**Task requirements:**
Nothing in the data may be altered as it is transcribed.

Saved data entries

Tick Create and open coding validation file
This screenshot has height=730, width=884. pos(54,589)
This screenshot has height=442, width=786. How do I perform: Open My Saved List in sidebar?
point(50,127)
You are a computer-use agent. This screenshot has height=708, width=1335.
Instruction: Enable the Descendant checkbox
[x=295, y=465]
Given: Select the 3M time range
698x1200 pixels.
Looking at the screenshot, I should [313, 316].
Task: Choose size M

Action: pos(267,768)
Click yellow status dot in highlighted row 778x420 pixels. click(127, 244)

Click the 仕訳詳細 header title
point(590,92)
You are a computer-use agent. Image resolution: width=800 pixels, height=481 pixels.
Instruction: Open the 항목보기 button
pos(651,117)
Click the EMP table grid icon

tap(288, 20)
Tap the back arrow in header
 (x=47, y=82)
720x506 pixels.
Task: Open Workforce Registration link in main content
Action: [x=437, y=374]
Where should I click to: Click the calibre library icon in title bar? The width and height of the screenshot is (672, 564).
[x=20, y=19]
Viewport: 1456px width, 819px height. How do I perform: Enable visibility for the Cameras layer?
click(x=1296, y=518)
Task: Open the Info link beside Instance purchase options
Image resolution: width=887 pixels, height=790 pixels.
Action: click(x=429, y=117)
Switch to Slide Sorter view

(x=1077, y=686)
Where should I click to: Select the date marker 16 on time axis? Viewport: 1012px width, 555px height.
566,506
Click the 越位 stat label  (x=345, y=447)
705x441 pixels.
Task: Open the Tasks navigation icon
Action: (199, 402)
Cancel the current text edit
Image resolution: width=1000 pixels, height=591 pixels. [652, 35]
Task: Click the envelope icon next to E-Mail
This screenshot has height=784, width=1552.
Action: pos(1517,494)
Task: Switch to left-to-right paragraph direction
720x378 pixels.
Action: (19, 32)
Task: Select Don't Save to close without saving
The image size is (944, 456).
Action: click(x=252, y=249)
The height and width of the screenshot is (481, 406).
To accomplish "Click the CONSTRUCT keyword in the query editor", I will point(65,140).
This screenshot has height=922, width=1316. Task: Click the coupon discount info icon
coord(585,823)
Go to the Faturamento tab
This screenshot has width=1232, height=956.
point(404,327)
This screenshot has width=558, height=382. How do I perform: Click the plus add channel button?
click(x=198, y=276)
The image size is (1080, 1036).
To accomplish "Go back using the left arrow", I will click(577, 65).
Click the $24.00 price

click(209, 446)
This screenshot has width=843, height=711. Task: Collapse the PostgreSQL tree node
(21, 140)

**Answer section:**
Tick Create and open coding validation file
This screenshot has height=730, width=884. pos(54,589)
This screenshot has height=442, width=786. How do I perform: Open My Saved List in sidebar?
point(50,127)
You are a computer-use agent. This screenshot has height=708, width=1335.
Instruction: Enable the Descendant checkbox
[x=295, y=465]
Given: Select the 3M time range
698x1200 pixels.
Looking at the screenshot, I should [313, 316].
Task: Choose size M

Action: pos(267,768)
Click yellow status dot in highlighted row 778x420 pixels. click(127, 244)

Click the 仕訳詳細 header title
point(590,92)
You are a computer-use agent. Image resolution: width=800 pixels, height=481 pixels.
Instruction: Open the 항목보기 button
pos(651,117)
Click the EMP table grid icon

tap(288, 20)
Tap the back arrow in header
 (x=47, y=82)
720x506 pixels.
Task: Open Workforce Registration link in main content
Action: [x=437, y=374]
Where should I click to: Click the calibre library icon in title bar? The width and height of the screenshot is (672, 564).
[x=20, y=19]
Viewport: 1456px width, 819px height. How do I perform: Enable visibility for the Cameras layer?
click(x=1296, y=518)
Task: Open the Info link beside Instance purchase options
Image resolution: width=887 pixels, height=790 pixels.
Action: click(x=429, y=117)
Switch to Slide Sorter view

(x=1077, y=686)
Where should I click to: Select the date marker 16 on time axis? Viewport: 1012px width, 555px height.
566,506
Click the 越位 stat label  (x=345, y=447)
705x441 pixels.
Task: Open the Tasks navigation icon
Action: (199, 402)
Cancel the current text edit
Image resolution: width=1000 pixels, height=591 pixels. [652, 35]
Task: Click the envelope icon next to E-Mail
This screenshot has height=784, width=1552.
Action: pos(1517,494)
Task: Switch to left-to-right paragraph direction
720x378 pixels.
Action: (19, 32)
Task: Select Don't Save to close without saving
The image size is (944, 456).
Action: click(x=252, y=249)
The height and width of the screenshot is (481, 406).
To accomplish "Click the CONSTRUCT keyword in the query editor", I will point(65,140).
This screenshot has height=922, width=1316. Task: Click the coupon discount info icon
coord(585,823)
Go to the Faturamento tab
This screenshot has width=1232, height=956.
point(404,327)
This screenshot has width=558, height=382. How do I perform: Click the plus add channel button?
click(x=198, y=276)
The image size is (1080, 1036).
To accomplish "Go back using the left arrow", I will click(577, 65).
Click the $24.00 price

click(209, 446)
This screenshot has width=843, height=711. Task: Collapse the PostgreSQL tree node
(21, 140)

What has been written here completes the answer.